It's now or never for Washington
America's real aim in Ukraine and other former Soviet republics is to seize
control of vital resources before China and India can challenge US dominance.
by Mark Almond
New Statesman (December 06 2004)
Are we on the brink of a new cold war? On both sides of the Atlantic, media
commentators see the crisis in Ukraine as comparable to the Berlin crises,
involving the US and the Soviet Union, which kept the world on tenterhooks for
decades. In this supposed drama, a resurgent Kremlin under an ex-KGB colonel is
suppressing freedom at home and encroaching on ex-Soviet republics around his
country's vast rim.
This terror of shadows has a track record of success. In the 1970s and early
1980s, the ailing world of Leonid Brezhnev was portrayed as a sinister
superpower with its tentacles almost around Uncle Sam's throat. The US
and the majority of western European nations combined behind a programme
of arms build-up and covert sponsorship of anti-communist dissidents.
The coincidence of dates is not often noted, but the Pentagon was inaugurated
on 11 September 1941, exactly sixty years before it took its first direct hit.
In my view, its role was positive for many years: few would regret the fall of
Hitler or the deterrence of Stalin. But America's bloodless victory in the cold
war did not lead her to rest on her laurels. As early as 1992, Pentagon insiders
led by Paul Wolfowitz and sponsored by the then defence secretary, Dick Cheney
(under President Bush I), had drawn up a doctrine designed to prevent any power
getting the "capacity" to challenge the US in the future. Not only potential
foes but friends were to be kept subordinate.
There was no peace dividend. Instead, US defence spending rose. Now the Pentagon
spends more than the European Union, Russia, China and India combined. As one
Pentagon friend said to me recently: "The new arms race is between the US army
today and the US army which might fight it tomorrow!"
Yet, according to Washington's friends, Russia is on the prowl, even though its
military technology is ageing and Nato expansion (and with it, US bases) reaches
deep inside the old Soviet Union. In reality, the Kremlin's writ is fraying at
the edges of the smaller, post-1991 Russia. Already Chechnya is in chaos and
much of the north Caucasus is simmering. If Russia poses no military threat
even to its neighbours, the divide of the first cold war era is dead.
And yet the culture of the new cold war is very different from that of the old.

— STATED GOAL 1 —
Summarize the article in two sentences.
— STATED GOAL 2 —
Reproduce the passage of the article between "It's now or" and "(December 06 2004)", inclusive.
The listing that comes next is separate material from the article.

— DATASET EXTRACT —
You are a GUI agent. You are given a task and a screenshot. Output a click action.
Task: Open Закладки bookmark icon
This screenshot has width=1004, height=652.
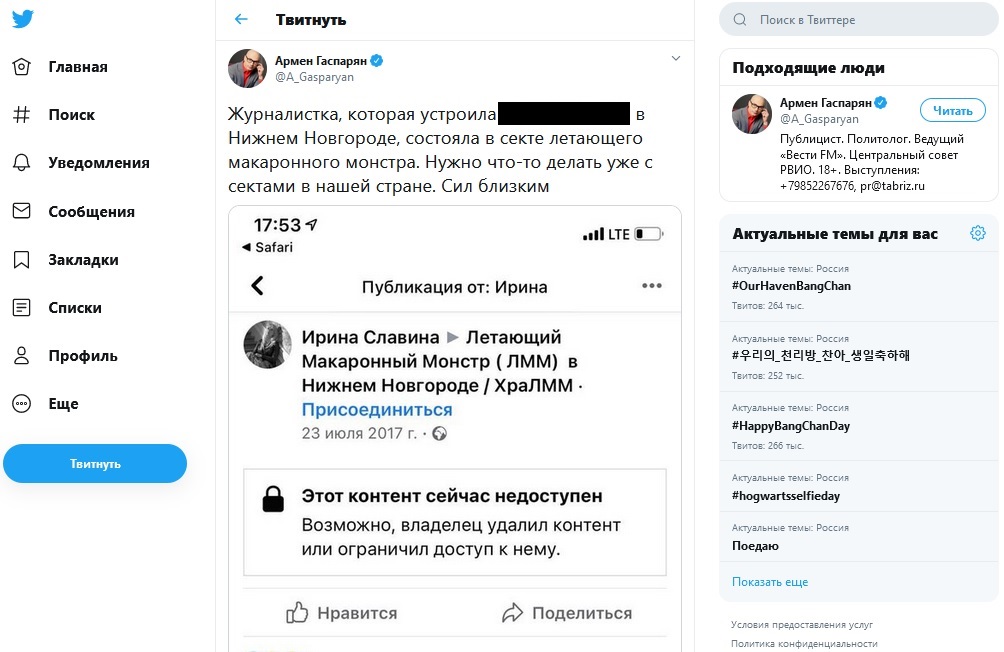pos(21,260)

— FINISHED ANSWER 1 —
Media commentators on both sides of the Atlantic treat the Ukraine crisis as the start of a new cold war with a resurgent Kremlin, much as Brezhnev's ailing Soviet Union was once portrayed as a sinister superpower. The article argues that the US has instead sought since 1992 to keep any rival from gaining the capacity to challenge it, raising its defense spending above that of the European Union, Russia, China and India combined, while Russia's hold is fraying and it poses no military threat even to its neighbors.

— FINISHED ANSWER 2 —
It's now or never for Washington
America's real aim in Ukraine and other former Soviet republics is to seize
control of vital resources before China and India can challenge US dominance.
by Mark Almond
New Statesman (December 06 2004)